When contributions from employees and employers are combined, the total premium for HDHP workplace plans was $411 for individuals and $1,177 for families. This compares favorably with $468 per month for individual plans and $1,362 for family plans of all types.
Of course, to maximize the efficiency of these plans, the employers and employees can’t simply pocket the cash savings. They should also contribute part or all of the premium savings to health savings accounts.
What are the 2013 limits?
For tax year 2013, the IRS sets an annual limit of $3,250 for contributions to individual health savings accounts. That limit is increased to $6,450 per year for family plans.
The IRS also sets a minimum annual deductible for health plans to qualify as HDHPs – and thus qualify participants to make deductible contributions to HSAs. For individuals, the health plan must feature a minimum annual deductible of $1,250 for self-only coverage, and $2,500 for family coverage. Out of pocket expenses are capped at $6,250 per year for individual coverage, and $12,500 for families.
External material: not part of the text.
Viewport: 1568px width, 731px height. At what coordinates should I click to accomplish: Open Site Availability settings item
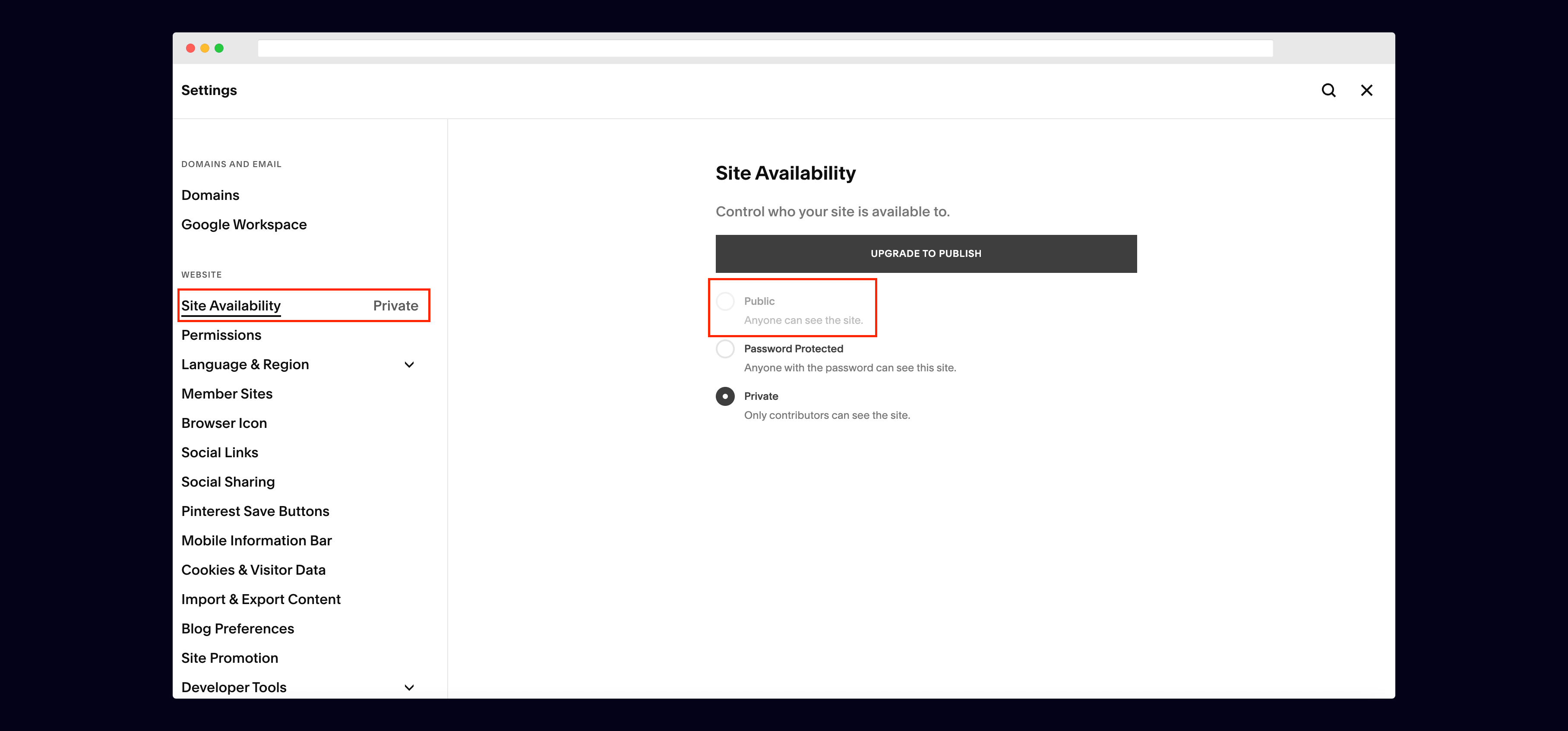[231, 306]
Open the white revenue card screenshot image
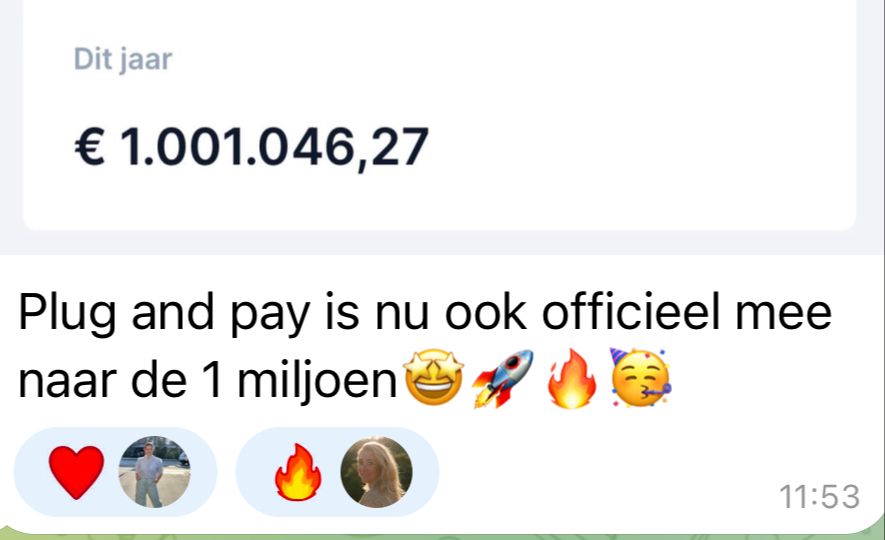Image resolution: width=885 pixels, height=540 pixels. (439, 115)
Can employers contribute to a high-deductible health plan?
Employers can choose to contribute to employee HSAs as part of the overall compensation package. Generally, you can’t match employee contributions, because that would run afoul of comparability rules. Employers must make a comparable match among all eligible employees. Generally, employers will make contributions gradually over the plan year, since they have no control over the funds once the contribution is made.
Communication is Key
For most employees in good health, there are advantages to going with an HDHP/HSA combination – especially for those in higher tax brackets. Premiums are lower for the employee as well as the employer, and it’s easy for most workers to grasp the value of pre-tax contributions. Some workers, however, focus on the higher deductibles, rather than on the long-term benefits.
Additionally, some workers and families with people with long term, chronic illnesses that require regular medical treatment don’t benefit much, or at all, from these plans. Owners and HR managers may want to make other types of plans available for workers who fall into this category.